BEGIN DATA RECORDS
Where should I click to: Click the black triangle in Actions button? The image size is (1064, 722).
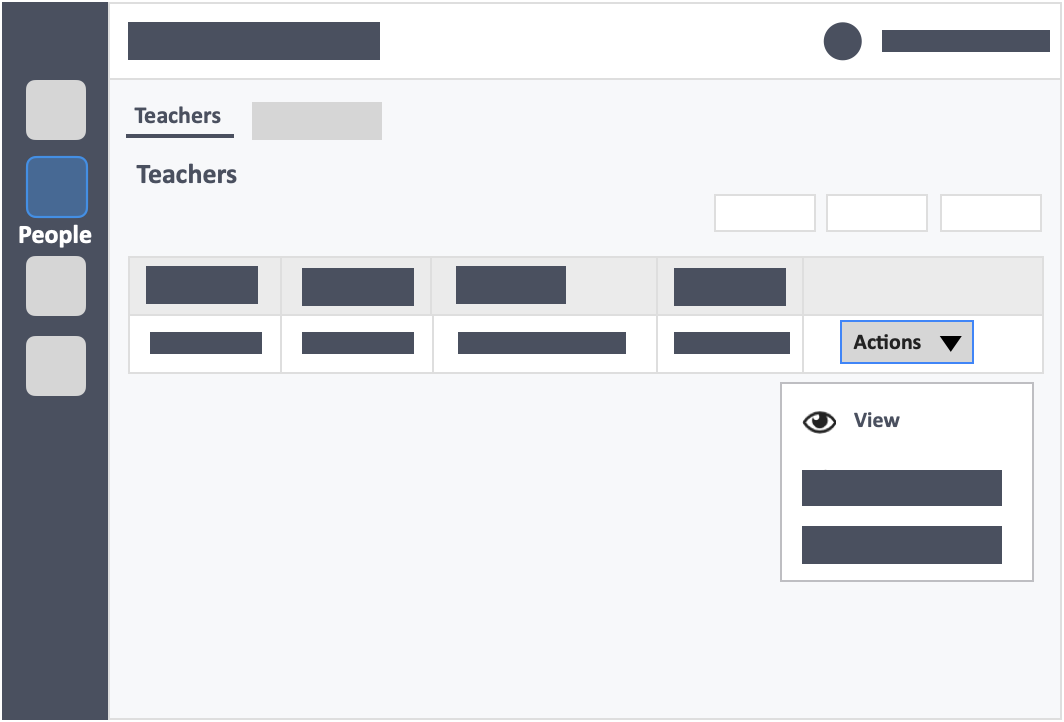(x=950, y=343)

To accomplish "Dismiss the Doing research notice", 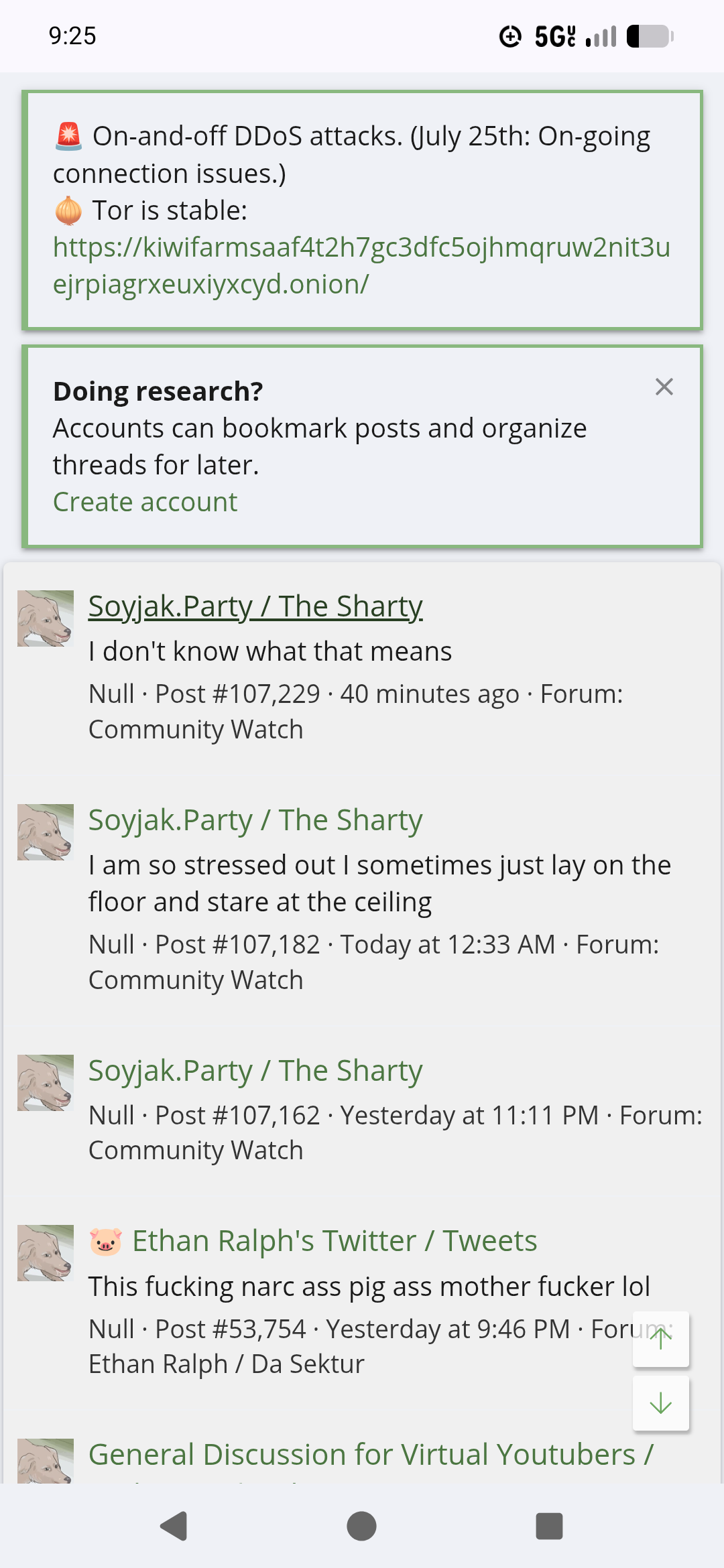I will [664, 387].
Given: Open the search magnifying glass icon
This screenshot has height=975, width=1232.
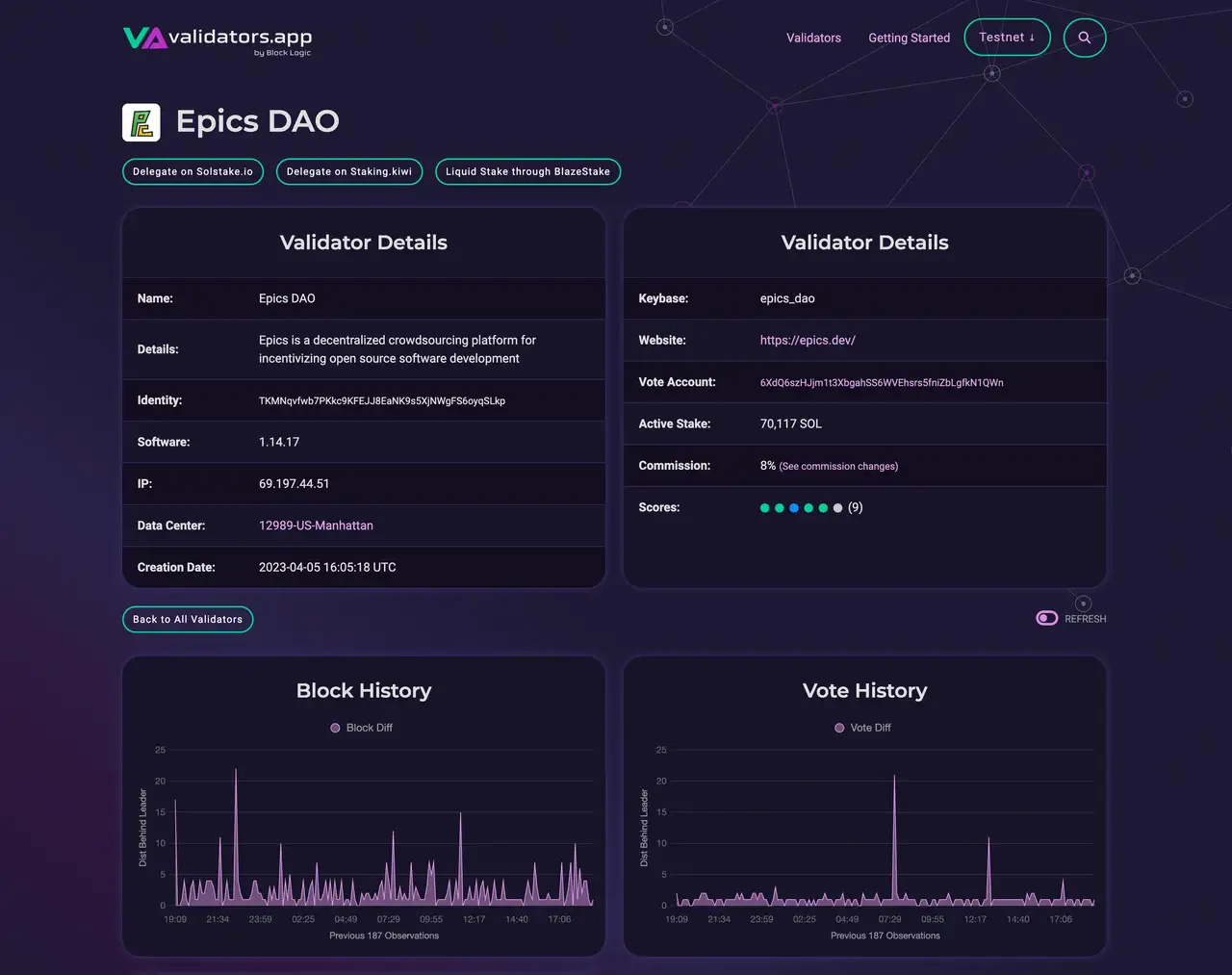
END DATA RECORDS
__WHAT IS BEING ASKED__
Exactly as written, restate the lines from the one that contains "Given: Open the search magnifying glass icon" through the final line of the data, both ends included, but leave out the pictures.

__THE ANSWER__
Given: Open the search magnifying glass icon
This screenshot has height=975, width=1232.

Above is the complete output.